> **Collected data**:
- Opening Delimiter -
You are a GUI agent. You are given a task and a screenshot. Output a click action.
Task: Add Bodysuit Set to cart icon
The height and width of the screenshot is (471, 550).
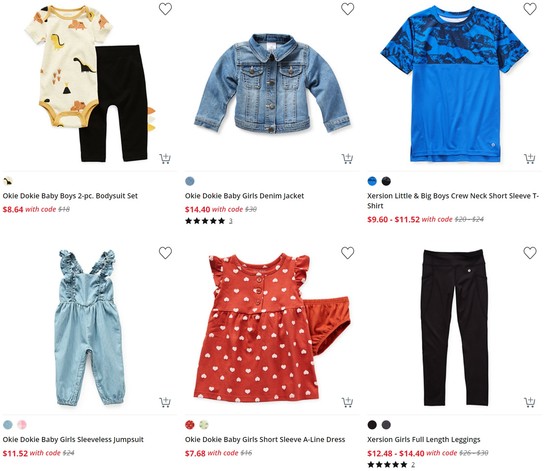(165, 159)
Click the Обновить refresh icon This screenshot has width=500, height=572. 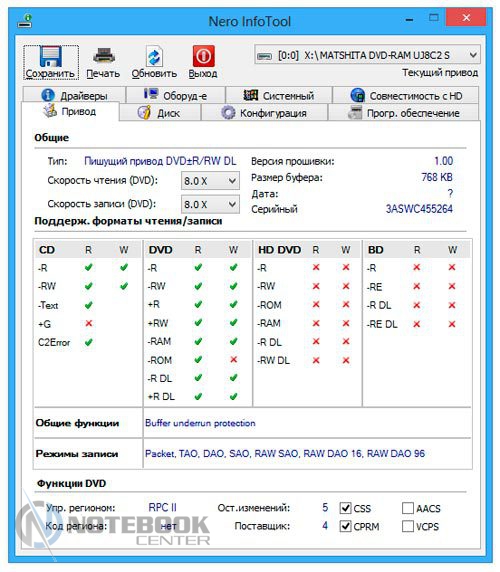[x=154, y=57]
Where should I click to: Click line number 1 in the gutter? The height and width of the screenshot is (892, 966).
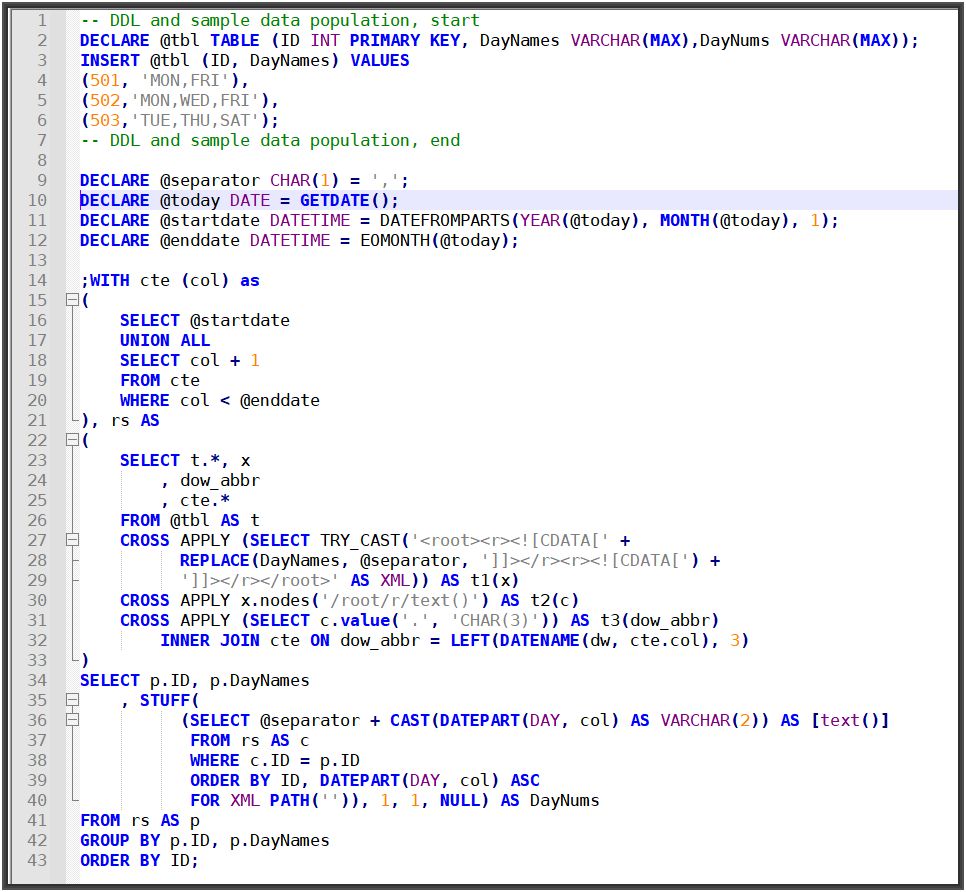(x=41, y=20)
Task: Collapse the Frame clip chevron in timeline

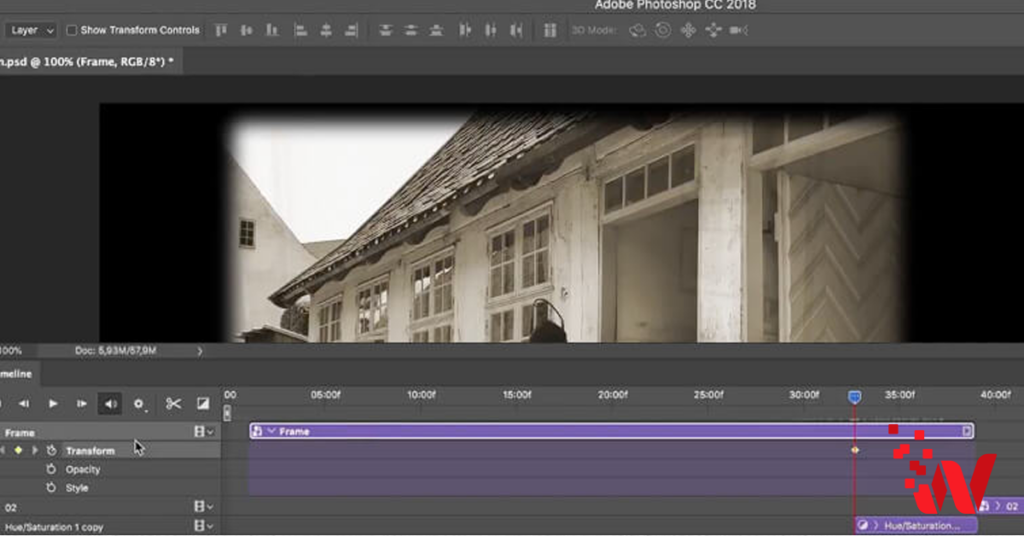Action: click(270, 431)
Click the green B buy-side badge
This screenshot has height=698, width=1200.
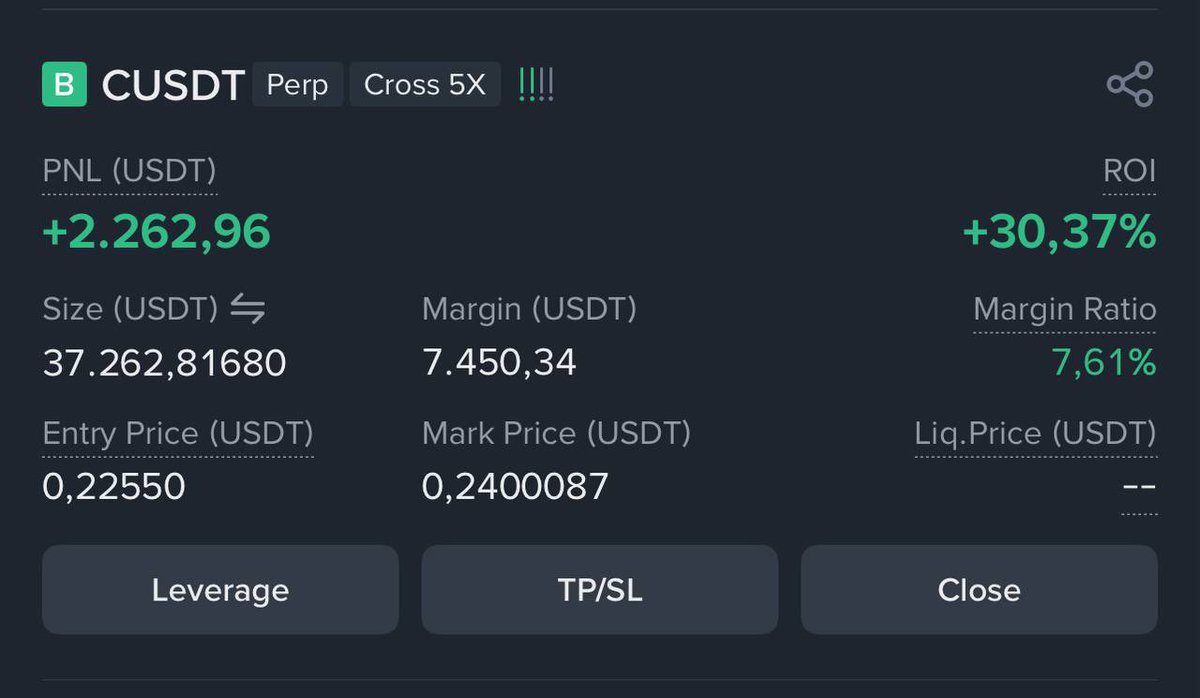(64, 85)
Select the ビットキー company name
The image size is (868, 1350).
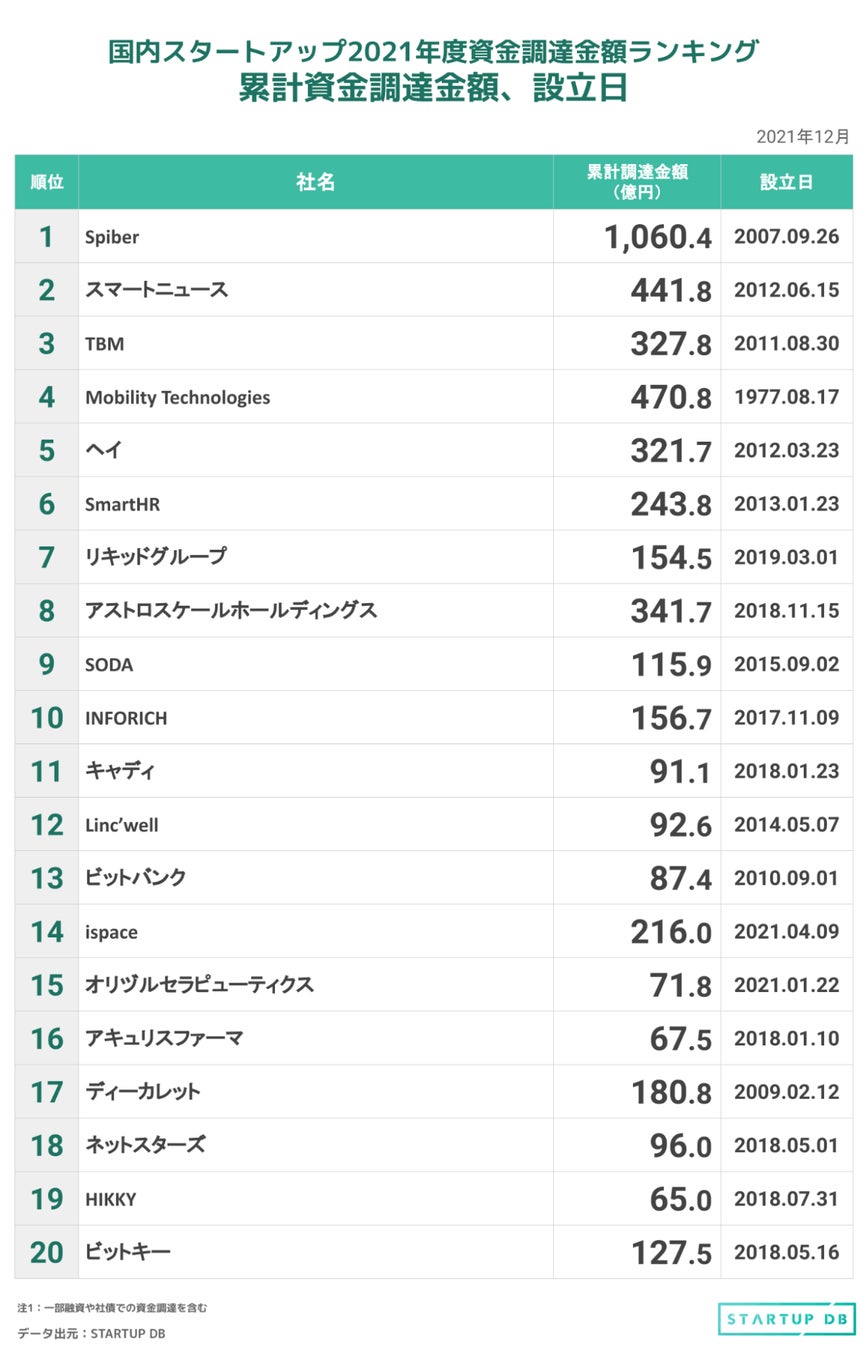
- Closing Delimiter -
> **Exercise description**: Leave out the pictures and return, exactly as written, only the lines from the line with "Click the green B buy-side badge" through the end of the records above.

> **Task answer**:
Click the green B buy-side badge
This screenshot has height=698, width=1200.
(64, 85)
Select the ビットキー company name
The image size is (868, 1350).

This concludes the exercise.